Sigh, sadly, I am way more like a child than I would rather admit.  That is quite a pathetic list.

However, God calls us to be childlike not childish.

He wants us to come to Him with open, accepting hearts.  
With a faith that surpasses any kind of explanation.  
Loyalty.
Forgiving hearts.
And, just like Morgan did for me, rest peacefully in His arms, with security and no fear of being harmed or abandoned.

Thank you, Morgan.  You are an excellent little teacher.
"While we try to teach our children all about life, our children teach us what life is all about"

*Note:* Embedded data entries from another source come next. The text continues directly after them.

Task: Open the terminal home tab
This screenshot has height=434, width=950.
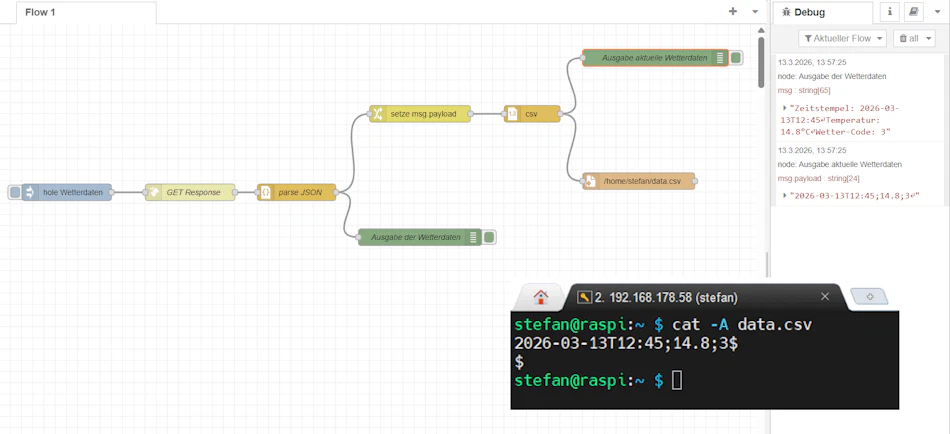Action: coord(541,297)
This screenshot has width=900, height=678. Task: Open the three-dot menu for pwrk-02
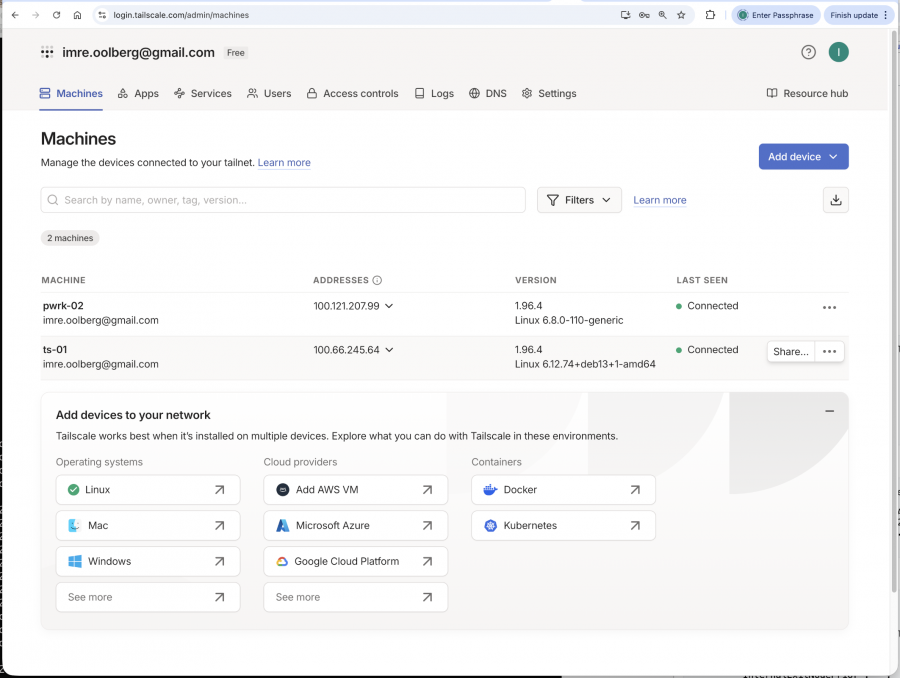(829, 308)
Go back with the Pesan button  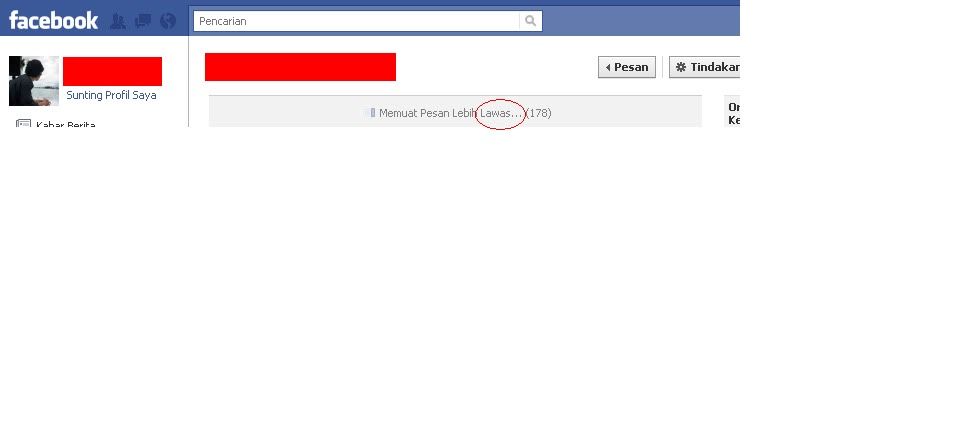(x=627, y=67)
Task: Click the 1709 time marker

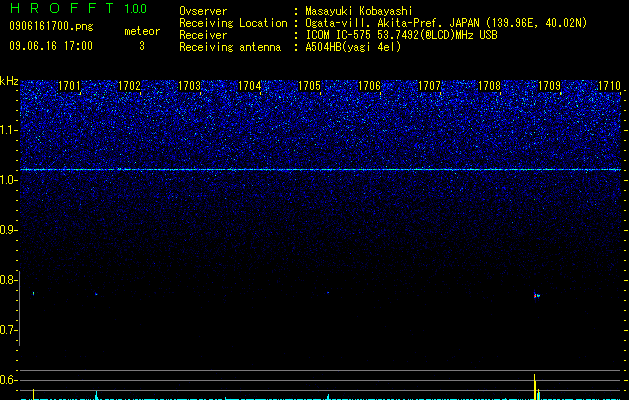Action: coord(549,86)
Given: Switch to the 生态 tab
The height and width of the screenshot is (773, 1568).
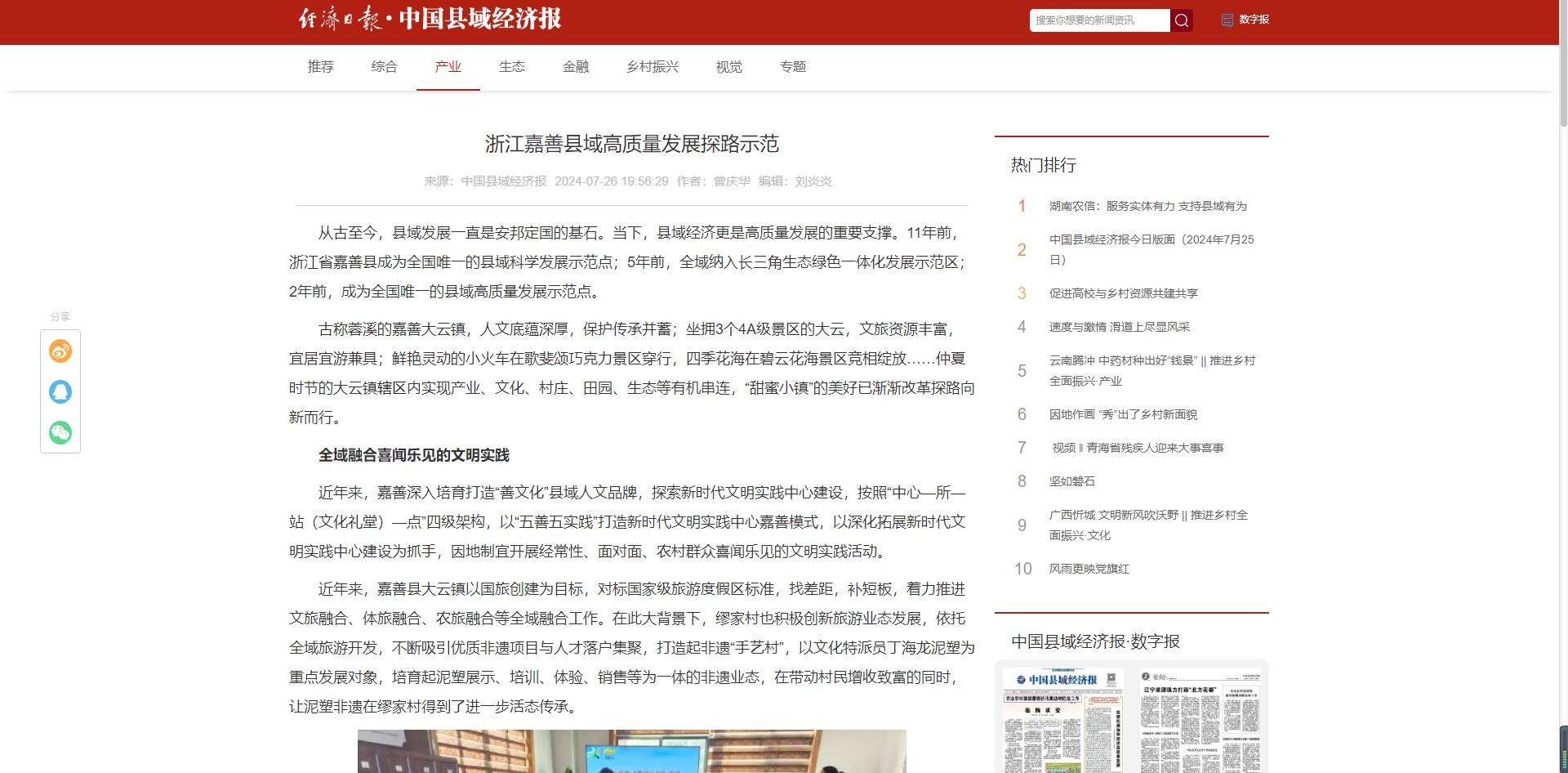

So, a little bit on our Christmas celebration with the Suvar's.  One great thing we do every year is the Villia dinner.  This is a traditional Slovakian meal that reflects on Jesus' life on earth.  It is eaten every Christmas.  There are several parts to the meal, and I will do my best to remember everything.
There is a candle placed outside to welcome in the Holy family.
There is hay on the table to represent Jesus' humble beginnings in a stable.
Evergreen on the table represents eternal life in Jesus.
Money is placed on the table in hopes of a prosperous new year.
A white table cloth is placed on the table to represent purity.
There are twelve dishes served to represent the 12 disciples.
A cross of honey is marked on each forehead by the oldest son as a symbol of the Holy Trinity.
We start with oplatky, which is similar to a communion biscuit, and break a piece off as we pass it around the table and wish one another a Merry Christmas.  We then have a sip of wine.
An apple is sliced and shared with everyone at the table. A symbol of the blessings in our lives.
Each member breaks open 3 walnuts - good nut=good year.   bad nut= well, you know.
We then pass around the remainder of the dishes to be shared:
Prunes - to remind us of Jesus cursing the fig tree
Sauerkraut and garlic - to remind us of the bitter things in life
Peas - to remind us of the sweet things in life
Bread (Slovakian nut breads! yum!) and fish (shrimp and clam chowder!) - to remind us of the miracle of the loaves and fishes
Cottage cheese with opanskance (small balls of bread)
I know there are some things that I am leaving out, but I think I have the majority of it.  We have done this tradition with Paul's family for the last 9 years, I hope that we continue to do it each year.  I love the deep family roots of it (Paul's dad's family is from Czechoslovakia) and how the whole meal points back to Christ.  Because, after all, isn't that what Christmas (and life!) is all about?

1 comment:

  1. The walnut rule is ABSOLUTELY true. My big toe can attest to that.